I went with the Apex wheelchair made by Motion Composites despite the fact I am wary of this company. They are based in Quebec and are the fastest growing wheelchair company in North America. I was concerned such explosive growth could lead to quality control problems. The Apex wheelchair frame weighs 9.2 pounds. It has integrated impact guards, front bumpers, and a rigidizing system that makes the wheelchair feel rock sold. Like other wheelchairs, it is fully modular and adjustable. The back angle, seat to floor height, upholstery, and more can be adjusted. In addition, it has laser etched markings that allow one to adjust key components so that they are level without measuring. It even has dual bubble levels in the front wheel housing to insure the ideal adjustment.  Each screw and allen wrench is printed with its size making it user friendly. Essentially, each chair given its adjustability, is a one off custom fit for the individual user.

Here are some photographs of the Apex from images available on line. Below the entire wheelchair.
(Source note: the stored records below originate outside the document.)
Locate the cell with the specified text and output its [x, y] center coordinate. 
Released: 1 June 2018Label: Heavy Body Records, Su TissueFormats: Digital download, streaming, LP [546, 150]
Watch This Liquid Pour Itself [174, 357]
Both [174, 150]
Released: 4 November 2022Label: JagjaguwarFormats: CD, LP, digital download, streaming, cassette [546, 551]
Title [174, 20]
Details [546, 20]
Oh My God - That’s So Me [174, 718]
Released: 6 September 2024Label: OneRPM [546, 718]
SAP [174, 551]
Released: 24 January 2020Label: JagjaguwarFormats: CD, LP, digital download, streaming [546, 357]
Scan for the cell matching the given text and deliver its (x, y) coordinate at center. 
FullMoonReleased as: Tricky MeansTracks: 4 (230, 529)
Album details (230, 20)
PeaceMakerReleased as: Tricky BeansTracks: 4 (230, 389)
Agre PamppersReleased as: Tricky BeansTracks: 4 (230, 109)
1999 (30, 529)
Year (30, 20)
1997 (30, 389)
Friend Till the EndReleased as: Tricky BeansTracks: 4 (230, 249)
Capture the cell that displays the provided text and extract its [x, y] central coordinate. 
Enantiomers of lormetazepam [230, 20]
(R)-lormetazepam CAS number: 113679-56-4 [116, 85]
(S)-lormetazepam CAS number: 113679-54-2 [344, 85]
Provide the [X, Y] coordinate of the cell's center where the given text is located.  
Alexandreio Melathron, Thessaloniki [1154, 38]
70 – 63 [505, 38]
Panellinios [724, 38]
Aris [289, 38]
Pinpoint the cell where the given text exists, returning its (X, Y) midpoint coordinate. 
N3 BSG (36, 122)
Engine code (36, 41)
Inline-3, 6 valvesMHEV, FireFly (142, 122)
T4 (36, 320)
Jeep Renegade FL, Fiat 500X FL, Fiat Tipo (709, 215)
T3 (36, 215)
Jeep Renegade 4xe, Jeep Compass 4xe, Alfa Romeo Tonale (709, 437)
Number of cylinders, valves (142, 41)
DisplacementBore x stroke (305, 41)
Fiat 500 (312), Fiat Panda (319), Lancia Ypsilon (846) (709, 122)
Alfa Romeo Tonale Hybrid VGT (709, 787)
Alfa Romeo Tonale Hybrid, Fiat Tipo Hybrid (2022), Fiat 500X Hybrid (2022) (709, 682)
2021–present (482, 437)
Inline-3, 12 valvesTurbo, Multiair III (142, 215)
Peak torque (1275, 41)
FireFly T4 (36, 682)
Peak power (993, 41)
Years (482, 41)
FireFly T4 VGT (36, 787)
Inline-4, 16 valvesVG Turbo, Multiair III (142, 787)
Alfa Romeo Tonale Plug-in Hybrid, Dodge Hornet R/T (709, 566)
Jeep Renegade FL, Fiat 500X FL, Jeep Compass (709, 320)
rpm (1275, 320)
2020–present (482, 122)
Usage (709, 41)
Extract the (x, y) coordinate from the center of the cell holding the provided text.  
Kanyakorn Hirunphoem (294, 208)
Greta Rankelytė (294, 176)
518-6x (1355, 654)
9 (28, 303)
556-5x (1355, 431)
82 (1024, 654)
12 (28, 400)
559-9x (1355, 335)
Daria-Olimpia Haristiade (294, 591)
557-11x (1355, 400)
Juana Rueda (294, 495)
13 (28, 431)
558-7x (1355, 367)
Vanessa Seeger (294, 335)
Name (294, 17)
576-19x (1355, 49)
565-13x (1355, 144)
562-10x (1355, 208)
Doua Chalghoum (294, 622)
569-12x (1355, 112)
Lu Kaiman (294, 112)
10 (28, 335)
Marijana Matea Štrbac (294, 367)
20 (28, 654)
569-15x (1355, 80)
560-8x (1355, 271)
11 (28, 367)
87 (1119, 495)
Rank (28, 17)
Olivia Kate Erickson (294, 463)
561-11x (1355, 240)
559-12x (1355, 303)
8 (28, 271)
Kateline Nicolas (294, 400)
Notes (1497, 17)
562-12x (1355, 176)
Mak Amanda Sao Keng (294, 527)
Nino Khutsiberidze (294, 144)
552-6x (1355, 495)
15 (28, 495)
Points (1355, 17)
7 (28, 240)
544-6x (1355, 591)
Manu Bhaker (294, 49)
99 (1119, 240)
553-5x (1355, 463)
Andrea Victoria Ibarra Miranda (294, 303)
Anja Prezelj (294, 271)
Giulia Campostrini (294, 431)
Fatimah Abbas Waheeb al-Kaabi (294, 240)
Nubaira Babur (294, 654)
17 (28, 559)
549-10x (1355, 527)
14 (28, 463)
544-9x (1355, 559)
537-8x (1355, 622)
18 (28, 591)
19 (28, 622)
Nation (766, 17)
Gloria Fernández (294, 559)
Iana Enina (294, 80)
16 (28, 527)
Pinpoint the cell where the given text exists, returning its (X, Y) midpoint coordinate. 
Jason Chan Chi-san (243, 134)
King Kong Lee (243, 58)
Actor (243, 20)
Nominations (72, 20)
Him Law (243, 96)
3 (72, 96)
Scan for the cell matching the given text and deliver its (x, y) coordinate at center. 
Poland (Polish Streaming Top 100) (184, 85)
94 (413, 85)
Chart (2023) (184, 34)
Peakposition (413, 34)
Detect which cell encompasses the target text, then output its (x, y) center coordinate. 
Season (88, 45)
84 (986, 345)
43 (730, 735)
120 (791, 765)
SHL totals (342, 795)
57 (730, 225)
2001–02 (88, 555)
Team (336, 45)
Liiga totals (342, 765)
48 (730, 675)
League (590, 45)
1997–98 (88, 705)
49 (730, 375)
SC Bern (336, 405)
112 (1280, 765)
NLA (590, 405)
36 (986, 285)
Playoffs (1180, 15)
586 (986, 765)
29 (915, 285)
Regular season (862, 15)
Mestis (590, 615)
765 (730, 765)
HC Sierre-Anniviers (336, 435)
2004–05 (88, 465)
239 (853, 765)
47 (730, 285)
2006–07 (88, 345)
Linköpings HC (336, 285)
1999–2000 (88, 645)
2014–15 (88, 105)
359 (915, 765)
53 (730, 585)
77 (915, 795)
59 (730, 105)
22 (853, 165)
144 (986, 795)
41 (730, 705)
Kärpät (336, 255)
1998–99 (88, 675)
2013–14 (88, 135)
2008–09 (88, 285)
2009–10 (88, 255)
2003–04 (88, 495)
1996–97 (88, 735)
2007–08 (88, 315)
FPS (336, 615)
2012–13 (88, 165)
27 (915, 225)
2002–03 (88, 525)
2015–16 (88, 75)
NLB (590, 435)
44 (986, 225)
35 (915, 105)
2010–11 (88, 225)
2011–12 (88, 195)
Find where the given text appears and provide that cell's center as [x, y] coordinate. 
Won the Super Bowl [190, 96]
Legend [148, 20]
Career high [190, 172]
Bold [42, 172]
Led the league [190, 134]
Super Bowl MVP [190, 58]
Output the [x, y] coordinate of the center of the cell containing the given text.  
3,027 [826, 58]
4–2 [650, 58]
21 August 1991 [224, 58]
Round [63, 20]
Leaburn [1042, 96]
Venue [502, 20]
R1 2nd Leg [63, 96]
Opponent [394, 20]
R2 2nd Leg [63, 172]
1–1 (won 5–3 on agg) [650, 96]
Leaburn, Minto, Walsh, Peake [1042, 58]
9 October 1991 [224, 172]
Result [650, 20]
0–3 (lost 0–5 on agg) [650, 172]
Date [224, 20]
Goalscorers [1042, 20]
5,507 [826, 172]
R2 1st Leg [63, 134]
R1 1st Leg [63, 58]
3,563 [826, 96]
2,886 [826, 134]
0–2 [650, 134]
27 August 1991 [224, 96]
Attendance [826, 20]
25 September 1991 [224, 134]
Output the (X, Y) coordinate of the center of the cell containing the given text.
Note the amount of branding is not over the top. In the center back bar is the word Apex. Built in the upholstery is the Motion Composites logo, a feather in a circle at the top of the upholstery.


Below is the bubble level in front wheel assembly and laser etched markings at rear axle. 




Below illustrates how the seat to floor height can be changed as well as rear wheel position ability to mover forwards or backwards. One's weight should be directly on the rear axle. 



Below is the folding back mechanism. This feature is critically important and will be subjected to the most intense pressure from daily use. 


There are a few things I do not like about the wheelchair. The back creaks and does not feel as rigid as I had hoped. However, the benefits of the folding back are significant. The frame takes up little space in a car. The backbar above with the word Apex on it makes the frame easy to lift. The other thing I dislike are the push rims. The carbon fiber frame does not get cold nor does the upholstery. Only the push aluminum spinergy push rim gets cold. I went to downtown Denver yesterday and in my 20 minute wait for the train the rims got quite cold. The major draw back to date is transferring from the wheelchair into a car is awkward. I am sure over time I will be accustom to the transfer. I also do not like how the back upright adjusts (it can go from 15 to 18 inches). To move the back upright requires an odd tool that reminds me of Ikea furniture. 

   
I have no idea why this special tool about 10 inches long is required. I do know adjusting the back uprights is awkward. To me, this is a design error. Regardless, I am quite please with the fit and feel of the wheelchair. I get a sense the founders of Motion Composites saw a market niche for affordable adjustable light weight wheelchairs. Motion Composites released their first wheelchair in 2008 and as such are new to the wheelchair industry. The growth rate of Motion Composites is remarkable. Between 2008 and 2013 sales grew 2241% I hope the founders are making a healthy profit. The better they do the more secure I will feel. There is nothing worse than the feeling I had when United Airlines broke my wheelchair and I knew the frame could never be replaced. This brings up my overwhelming concern. When carbon fiber fails it is usually a catastrophic failure. Catastrophic failure and wheelchairs are words that should ever be in the same sentence. If this wheelchair fails my life comes to an immediate and sudden stop. I try to ignore this harsh reality. In the meantime, I have a serious case of new wheelchair enthusiasm. I clean my wheelchair every day. I mourn the few nicks on the wheelchair rims and front forks. 

2 comments:

Patrick said...

I like this chair too. how has it held up? how do you rate the durability of the frame vs a metal frame? thx!

william Peace said...

Less than a year old I cannot feel any difference from day one use. I am tough on a wheelchair, likely moving many miles daily over all sorts of terrain and in all sorts of weather. It has been rock solid. Very happy you asked this question. I will put up a new post in the coming months about its durability at the one year mark.